:: WORK TO DO ::
Render the material from the line containing "Given: Select the 特效片头 tab" up to and including the line containing "Looking at the" as a numbered list, omitting any blank lines. Exclude the pictures from your answer.

═════ GIVEN RECORDS ═════

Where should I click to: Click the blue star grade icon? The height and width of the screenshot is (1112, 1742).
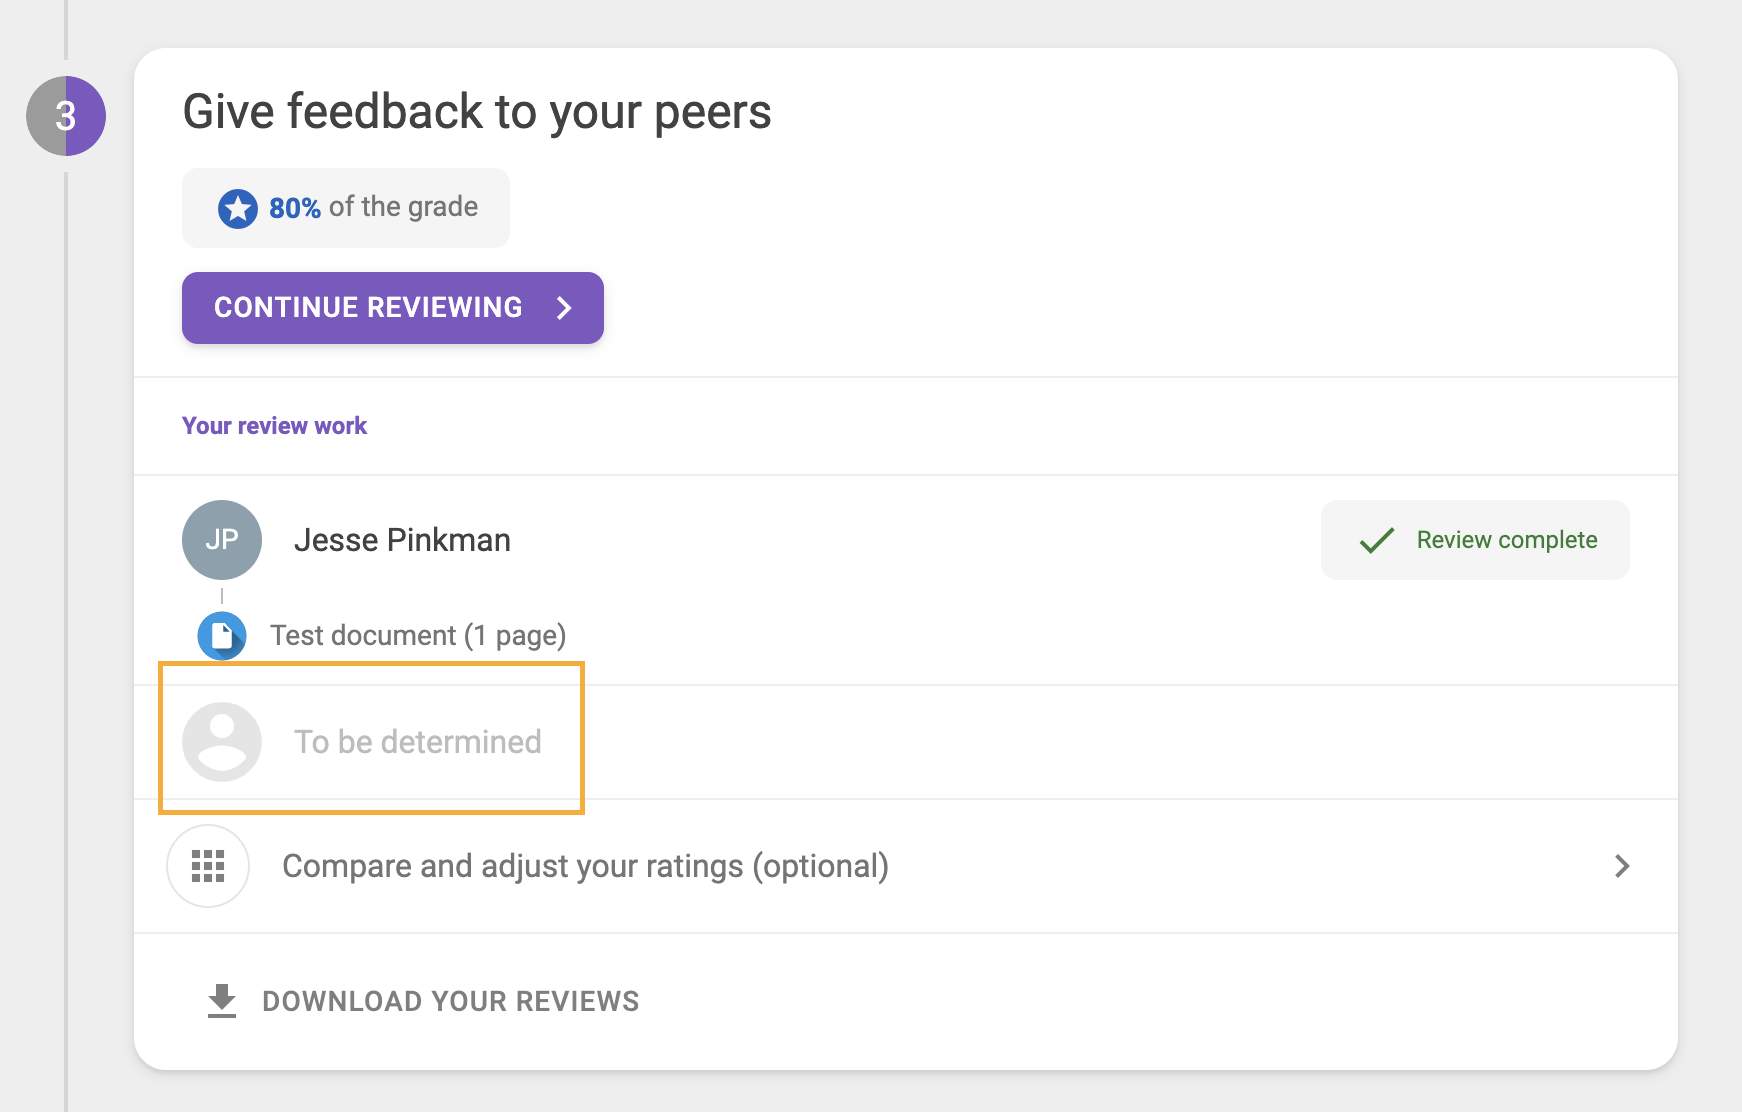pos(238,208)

═════
═════ GIVEN RECORDS ═════

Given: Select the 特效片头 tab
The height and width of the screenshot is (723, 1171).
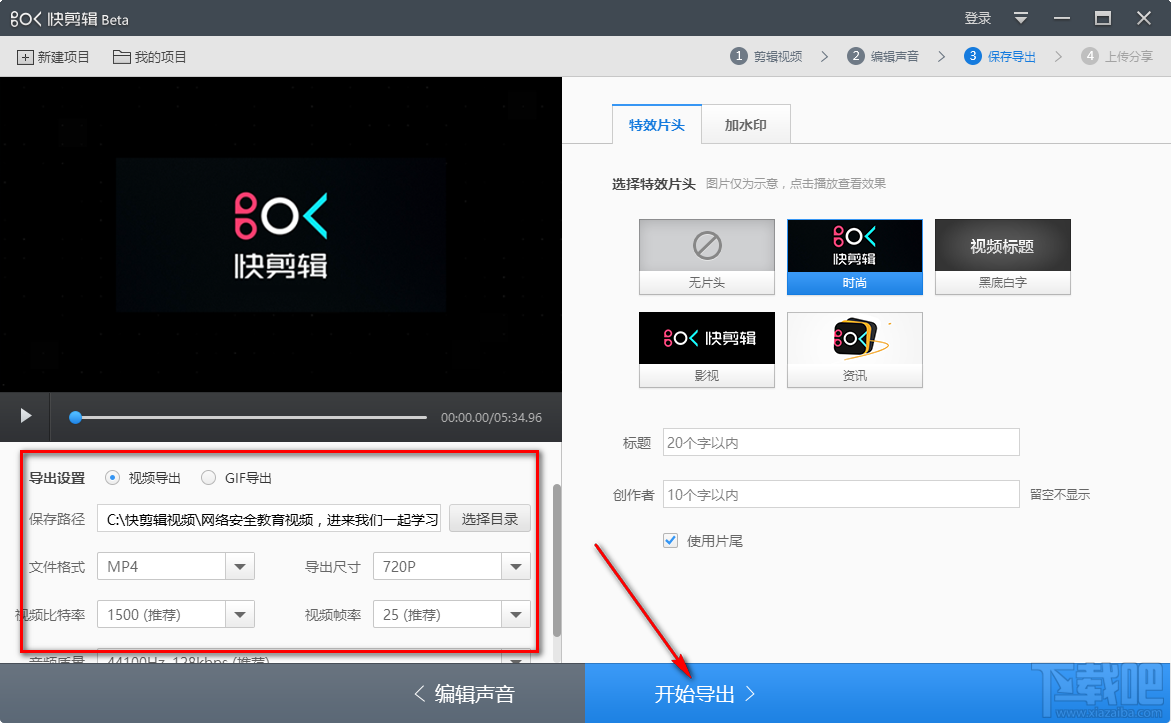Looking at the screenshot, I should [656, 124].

═════
═════ GIVEN RECORDS ═════

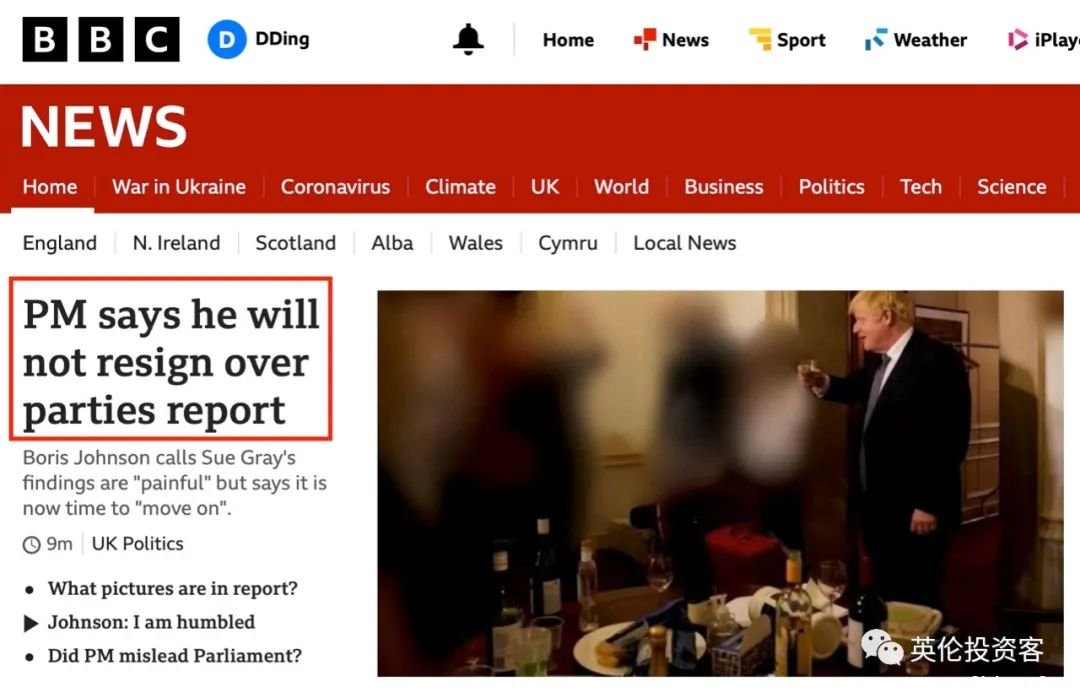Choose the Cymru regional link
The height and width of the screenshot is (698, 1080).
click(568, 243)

═════

:: ANSWER TO THE EXERCISE ::
1. Given: Select the 特效片头 tab
2. The height and width of the screenshot is (723, 1171).
3. Looking at the screenshot, I should [656, 124].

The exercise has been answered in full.